Bite-sized pieces of life

Meticulously inserting the small lead into the yellow marker.

I find it fascinating to watch/hear children acquire language. I once wrote a paper on Wittgenstein’s theory of language and justice as my daughter began talking. These days, I get to hang with this little one as her words blossom. It furthers one to observe how to build any skill one step at a time, at a comfy speed. Simple does not always mean easy. At least that’s what the “Karate Kid” franchise suggests.

Deconstructing huge gargoyles of fear can also help people with wounded souls figure out the next healthy step. What tools do you need to dig yourself out of the hamster cage of indecision, confusion, depression? Sometimes we need professional help, including pharmaceutical assistance. No shame in looking for that help.
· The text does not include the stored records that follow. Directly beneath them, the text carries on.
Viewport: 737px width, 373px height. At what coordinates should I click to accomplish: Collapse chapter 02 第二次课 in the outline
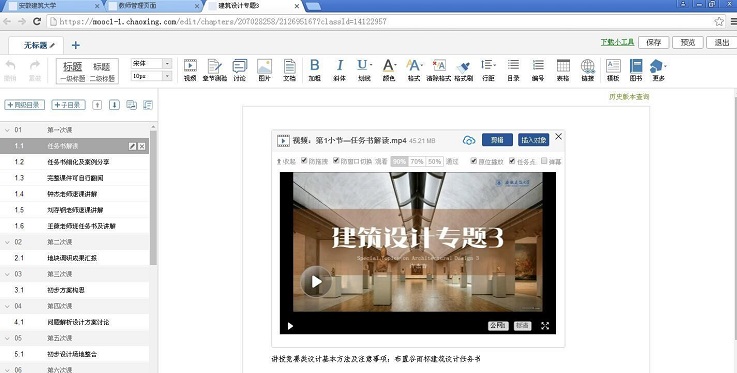click(7, 242)
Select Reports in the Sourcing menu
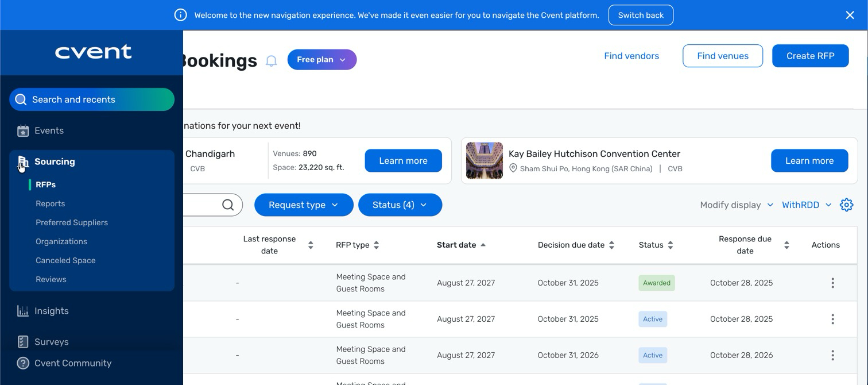 tap(51, 203)
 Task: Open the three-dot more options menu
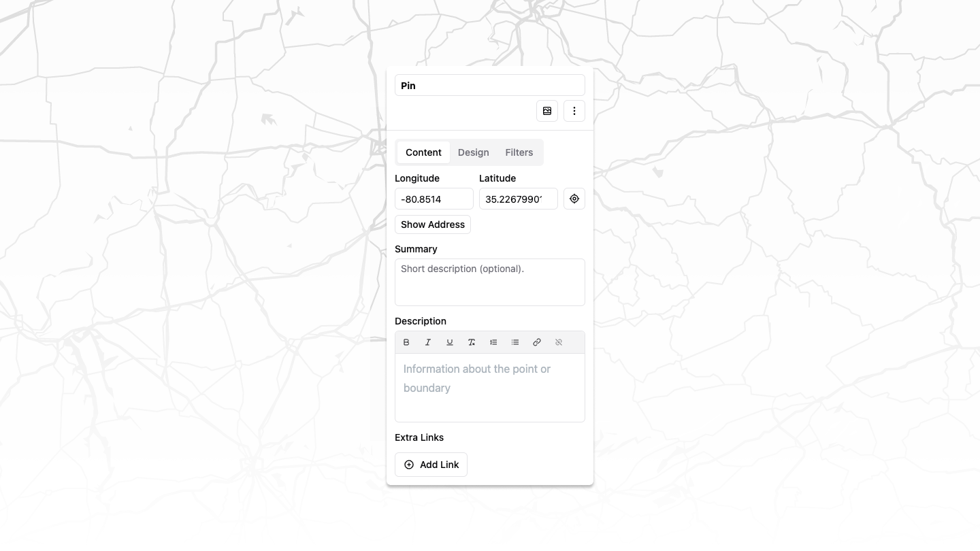[574, 111]
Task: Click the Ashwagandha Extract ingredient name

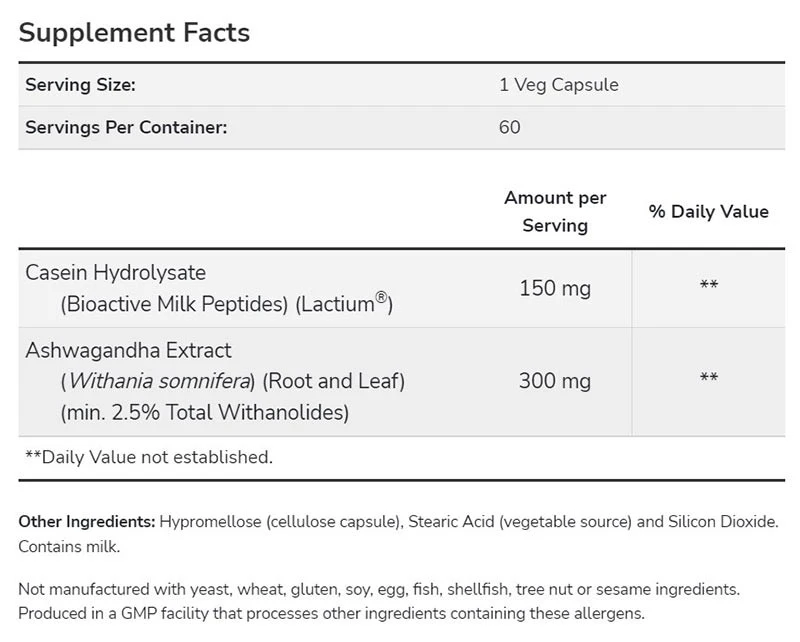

It’s so much more “normal” to want to get BACK to “normal,” whatever that looks like. This is not to say that it’s OK to expect someone else to do all the heavy lifting in getting better. You have to put the time and effort in yourself.

Creative people can sometimes drift into irrational thinking. It is possible to approach obstacles with a rational format for untangling the knots. We can think our way through any quicksand armed with the right tools. Cognitive behavior therapy gives me the tools I need to find a more objective perspective and at least take the edge off of an uncomfortable event or situation.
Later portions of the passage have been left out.